Not sure which of the many wattles this is. You can see how each puffball is in fact multiple flowers growing very closely together, and then there are hundreds of puffballs. This is not a plant that will fail to set seed. It’s also quite prickly, like many of our wattles and other nitrogen-fixing coastal plants.

A five-petalled star-shaped light pink orchid, missing one petal, set amongst beach dune reeds.

This was a surprise. This is a pink fairy orchid, one of the Caladenia genus. I found first this one, and then a whole cluster of them, growing right near the beach end of the path in an area that was otherwise just reeds and beach-sand-loving ephemerals. I’d have thought the dune wasn’t stable and constant enough at that point for these guys to survive, but there they were tucked in amongst the beach-most of the wattle plants. Orchids in the south west of W.A. are unusual because they’re all terrestrial instead of epiphytic, and they rely on very specific mycorrhizal (fungal) associations to survive. They can’t just grow anywhere.

Hot pink daisy with bright yellow centre, about one inch across, lime green jaggedly forked leaves and more flower buds to the side.

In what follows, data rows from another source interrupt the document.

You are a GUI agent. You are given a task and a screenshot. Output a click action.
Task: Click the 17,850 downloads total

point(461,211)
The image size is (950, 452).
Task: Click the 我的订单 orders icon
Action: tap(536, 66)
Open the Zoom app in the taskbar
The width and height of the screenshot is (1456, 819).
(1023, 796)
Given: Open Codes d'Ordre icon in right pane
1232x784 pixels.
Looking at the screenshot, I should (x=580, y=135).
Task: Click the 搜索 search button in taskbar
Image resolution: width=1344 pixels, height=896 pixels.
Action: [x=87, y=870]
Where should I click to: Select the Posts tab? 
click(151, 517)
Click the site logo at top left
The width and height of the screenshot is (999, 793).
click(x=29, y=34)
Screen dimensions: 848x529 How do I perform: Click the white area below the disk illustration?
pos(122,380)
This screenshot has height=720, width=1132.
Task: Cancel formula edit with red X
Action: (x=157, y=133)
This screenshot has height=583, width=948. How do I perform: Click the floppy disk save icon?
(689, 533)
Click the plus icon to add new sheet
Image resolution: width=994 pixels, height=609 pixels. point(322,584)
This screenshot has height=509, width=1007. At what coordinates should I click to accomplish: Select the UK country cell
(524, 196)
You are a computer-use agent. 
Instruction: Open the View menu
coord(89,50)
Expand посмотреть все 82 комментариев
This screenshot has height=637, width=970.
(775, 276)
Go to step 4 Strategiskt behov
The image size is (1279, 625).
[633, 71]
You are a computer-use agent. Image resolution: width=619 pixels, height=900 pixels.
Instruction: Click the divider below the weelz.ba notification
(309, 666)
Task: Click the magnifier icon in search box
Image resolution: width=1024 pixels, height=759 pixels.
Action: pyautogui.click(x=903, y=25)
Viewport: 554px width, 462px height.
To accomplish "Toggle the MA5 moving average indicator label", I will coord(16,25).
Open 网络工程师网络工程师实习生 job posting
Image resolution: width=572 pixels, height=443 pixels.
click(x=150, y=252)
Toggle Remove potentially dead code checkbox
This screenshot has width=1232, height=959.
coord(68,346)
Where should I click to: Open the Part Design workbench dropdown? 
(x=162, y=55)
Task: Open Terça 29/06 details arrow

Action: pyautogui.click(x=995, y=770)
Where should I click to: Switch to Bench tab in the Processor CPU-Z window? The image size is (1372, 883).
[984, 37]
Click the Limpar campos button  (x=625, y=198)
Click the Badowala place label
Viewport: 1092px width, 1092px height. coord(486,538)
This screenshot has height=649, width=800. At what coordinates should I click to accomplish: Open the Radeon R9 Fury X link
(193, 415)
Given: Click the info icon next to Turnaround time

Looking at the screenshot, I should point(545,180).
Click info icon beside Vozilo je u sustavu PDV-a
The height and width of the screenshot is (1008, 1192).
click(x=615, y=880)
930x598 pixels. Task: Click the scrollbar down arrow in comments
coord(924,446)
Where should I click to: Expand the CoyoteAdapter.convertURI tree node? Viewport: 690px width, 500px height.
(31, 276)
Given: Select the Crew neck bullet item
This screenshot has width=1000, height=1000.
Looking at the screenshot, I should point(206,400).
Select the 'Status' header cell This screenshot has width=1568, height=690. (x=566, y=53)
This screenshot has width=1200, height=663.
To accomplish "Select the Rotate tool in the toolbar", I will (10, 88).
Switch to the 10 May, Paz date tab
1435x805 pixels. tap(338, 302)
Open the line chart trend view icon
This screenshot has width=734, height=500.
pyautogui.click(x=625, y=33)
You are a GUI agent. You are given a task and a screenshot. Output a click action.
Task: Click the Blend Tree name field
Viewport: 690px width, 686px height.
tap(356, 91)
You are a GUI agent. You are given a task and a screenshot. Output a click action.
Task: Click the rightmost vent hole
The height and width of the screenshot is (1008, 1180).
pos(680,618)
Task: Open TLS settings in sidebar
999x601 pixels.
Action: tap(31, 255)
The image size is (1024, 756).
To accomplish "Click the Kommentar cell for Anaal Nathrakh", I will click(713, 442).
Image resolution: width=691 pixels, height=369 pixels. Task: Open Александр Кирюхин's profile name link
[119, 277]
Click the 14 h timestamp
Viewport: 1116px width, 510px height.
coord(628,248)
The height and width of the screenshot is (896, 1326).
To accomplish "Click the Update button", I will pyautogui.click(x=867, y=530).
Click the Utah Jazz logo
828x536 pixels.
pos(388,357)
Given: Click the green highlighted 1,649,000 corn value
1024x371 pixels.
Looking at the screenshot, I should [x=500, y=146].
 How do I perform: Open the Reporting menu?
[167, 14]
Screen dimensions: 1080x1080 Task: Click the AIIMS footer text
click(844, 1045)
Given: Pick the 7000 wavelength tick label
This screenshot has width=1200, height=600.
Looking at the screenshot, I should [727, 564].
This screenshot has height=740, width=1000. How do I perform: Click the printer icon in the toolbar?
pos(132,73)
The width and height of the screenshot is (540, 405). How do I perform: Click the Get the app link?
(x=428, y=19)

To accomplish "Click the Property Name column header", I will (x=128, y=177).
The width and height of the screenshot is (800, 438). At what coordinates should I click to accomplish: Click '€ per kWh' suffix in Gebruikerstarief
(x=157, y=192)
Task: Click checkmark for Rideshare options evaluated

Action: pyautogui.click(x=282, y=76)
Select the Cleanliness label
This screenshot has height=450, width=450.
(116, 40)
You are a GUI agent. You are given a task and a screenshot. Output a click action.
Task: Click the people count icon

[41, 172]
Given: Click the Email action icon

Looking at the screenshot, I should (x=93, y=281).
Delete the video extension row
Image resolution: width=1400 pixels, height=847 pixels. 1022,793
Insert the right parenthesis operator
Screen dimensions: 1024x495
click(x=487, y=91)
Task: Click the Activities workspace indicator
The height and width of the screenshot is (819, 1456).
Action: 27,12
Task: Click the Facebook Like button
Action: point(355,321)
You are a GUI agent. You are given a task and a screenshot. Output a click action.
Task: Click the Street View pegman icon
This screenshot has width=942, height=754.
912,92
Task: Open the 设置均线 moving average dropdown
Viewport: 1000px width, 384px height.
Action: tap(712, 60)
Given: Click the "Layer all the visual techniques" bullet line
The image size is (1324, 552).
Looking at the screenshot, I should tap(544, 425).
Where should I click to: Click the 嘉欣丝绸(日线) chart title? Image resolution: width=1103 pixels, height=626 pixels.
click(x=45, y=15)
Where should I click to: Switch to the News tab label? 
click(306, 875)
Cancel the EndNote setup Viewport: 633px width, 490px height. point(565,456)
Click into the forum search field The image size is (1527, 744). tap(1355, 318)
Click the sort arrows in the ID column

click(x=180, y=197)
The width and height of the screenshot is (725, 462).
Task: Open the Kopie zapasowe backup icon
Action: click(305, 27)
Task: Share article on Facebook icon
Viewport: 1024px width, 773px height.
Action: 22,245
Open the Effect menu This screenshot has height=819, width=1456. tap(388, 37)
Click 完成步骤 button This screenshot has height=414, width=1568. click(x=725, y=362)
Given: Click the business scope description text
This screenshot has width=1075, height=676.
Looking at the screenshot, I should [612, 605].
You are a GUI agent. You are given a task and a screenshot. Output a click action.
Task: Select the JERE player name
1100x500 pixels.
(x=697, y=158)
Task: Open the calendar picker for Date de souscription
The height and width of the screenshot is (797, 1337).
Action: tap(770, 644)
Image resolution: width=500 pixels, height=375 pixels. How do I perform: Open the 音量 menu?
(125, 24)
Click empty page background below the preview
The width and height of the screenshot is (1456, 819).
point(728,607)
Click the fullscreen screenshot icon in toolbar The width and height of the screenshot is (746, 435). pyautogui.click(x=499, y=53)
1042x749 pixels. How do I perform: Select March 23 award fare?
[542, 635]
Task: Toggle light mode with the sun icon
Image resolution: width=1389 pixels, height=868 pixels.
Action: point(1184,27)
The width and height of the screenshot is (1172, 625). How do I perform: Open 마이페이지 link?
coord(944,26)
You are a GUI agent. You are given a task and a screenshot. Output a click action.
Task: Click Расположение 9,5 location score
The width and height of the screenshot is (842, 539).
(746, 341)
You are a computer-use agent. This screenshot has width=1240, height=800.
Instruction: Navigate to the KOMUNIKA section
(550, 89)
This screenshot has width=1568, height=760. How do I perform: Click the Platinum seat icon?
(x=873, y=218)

Now we’re getting into the real sand lovers. The colour of these daisies always astounds me.

Bright yellow daisies clinging to an eroding sand-bank path edge.

Here’s a different species of dune daisy, a bright yellow one also remarkable for its contrast against the silvery greens and greys of the other dune-edge plants. These are getting right to the very edge of where plants can grow on the approach to the beach.

Pale green stems of leaves, light green and brown rushes, with a silvery hairy large-soft-leaved plant in the middle

These are the beach-most plants, growing right on the edge of the stream and on the edge of where the dunes give way to beach proper. I loved them for their texture and colouring rather than any flowering. Such soft, reflective colours that blend together.

Red feathery seaweed washed up on sand with drying, popping foam across it

One last flower. People tend to think that the wildflowers stop at the dune edge, and it’s true there’s none growing in the intertidal zone, but just beyond where the waves are breaking a whole new group of flowers begin to fill the landscape again. We just don’t see them in-situ as often.